At the core of this project is the observation of a more sparsely populated radius gap at younger system ages. My question to the group was in regards to estimating the statistical significance of the feature in 1D (i.e. just the radius distribution) and 2D (i.e. the orbital period-radius plane). While the gap appears to be remarkably empty in 2D, the feature is somewhat washed out (or, less statistically significant) in 1D partially due to the fact that the precise location of the gap decreases with increasing orbital period. In the 1D case, David W. Hogg proposed that the data could be projected orthogonally to an assumed functional form of the gap. A grid search of the gap function parameters could be performed to test different projections and find the “best” or emptiest gap, which would also allow us to estimate the feature’s significance through simulations.

Christina Hedges brought up Hough transforms for the 2D case. Since there also appears to be a stellar mass dependence to the location of the radius gap (and conceivably a metallicity dependence), we would be interested in exploring the location of the gap in higher dimensions. Generalizing the Hough transform to higher dimensions was discussed, and Christina threw together a lovely notebook for the 2D case.

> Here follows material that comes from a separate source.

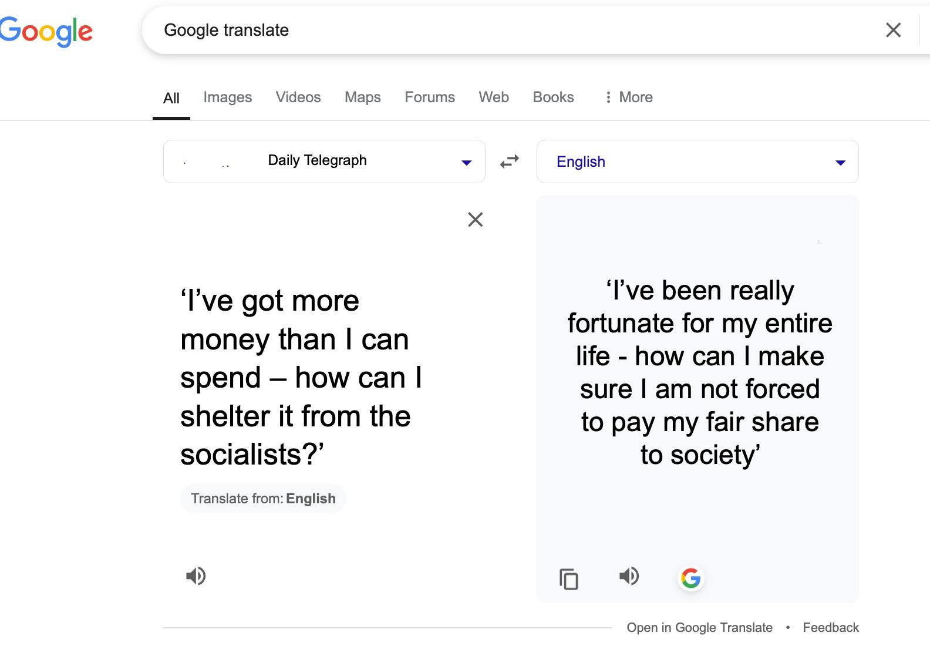Click the Google G search icon
The height and width of the screenshot is (646, 930).
click(x=691, y=578)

Finding Unresolved Stellar Companions in Kepler Planet Hosts with Gaia


At this week’s meeting, I updated the group about my project with D F-M, Andy Casey (Monash University), and Tim Morton (USC- the west coast one). We are looking into how to determine how the binarity of Kepler planet hosts influence planet formation. That sounds really exciting but “determine” is doing a lot of work in that sentence. First, we have to figure out which stars are (unresolved) binaries. There are a couple of different ways in which we’ll go about doing this, but the one highlighted this week is the fruit of Andy’s work.

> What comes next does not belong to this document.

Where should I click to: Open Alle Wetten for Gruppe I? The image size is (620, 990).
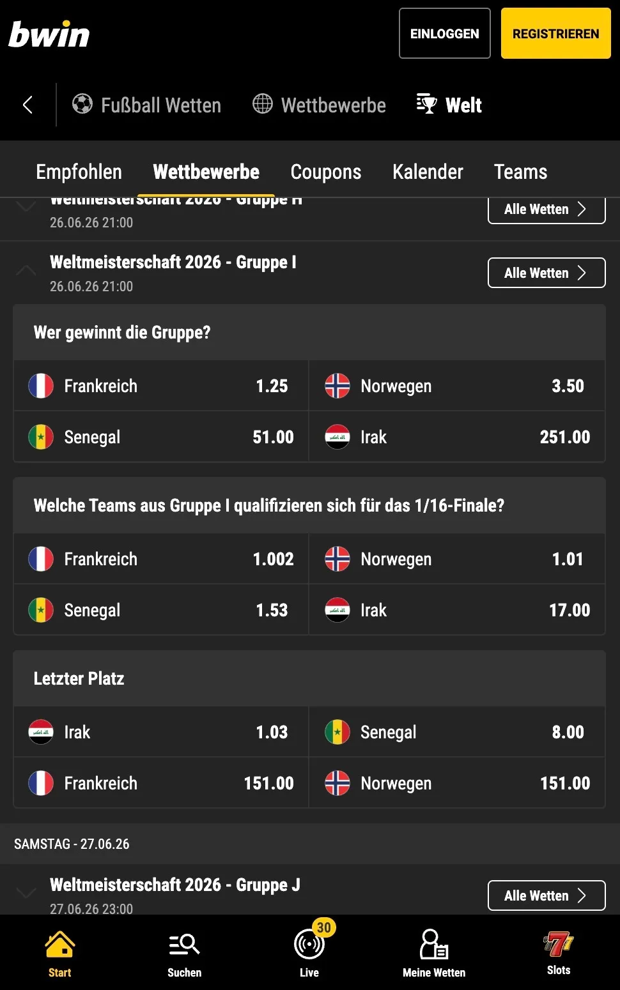pyautogui.click(x=546, y=273)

Alongside the astrometric and RV measurements, Gaia also lists errors associated with fits. For unresolved binaries, trying to fit the astrometric or RV curve of a single star will yield an uncharacteristically large amount of error. Through Andy’s work (which I can’t claim to understand beyond the surface level), we can turn this error into a likelihood that the star is not a single star.

Incredibly, this seems to work really well! In the color-magnitude diagram above of the KIC stars with astrometric measurements, we can pick out the stars that have a low probability of being single above the main sequence; right where we would expect binaries to be.

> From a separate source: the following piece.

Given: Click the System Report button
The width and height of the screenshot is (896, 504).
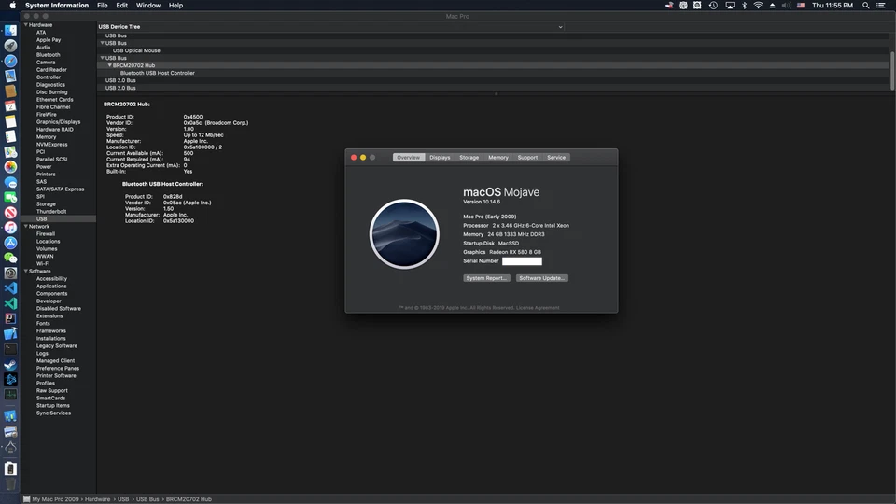Looking at the screenshot, I should click(x=486, y=278).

Interestingly, the same plot for KIC stars with RV measurements looks very different. There are a few selection effects here we’ll have to figure out: not all stars have both astrometric and RV measurements and (as pointed out by Trevor) the population of binaries detected by astrometry is different from that of RV binaries. Known spectroscopic and eclipsing binaries are picked up through RV jitter but not astrometric jitter!

Figuring out how exactly accurate this is will be key. Because neither method is batting 1.000, exactly how to quantify “I’m pretty sure this star is not a single” represents an interesting puzzle for our near-future selves.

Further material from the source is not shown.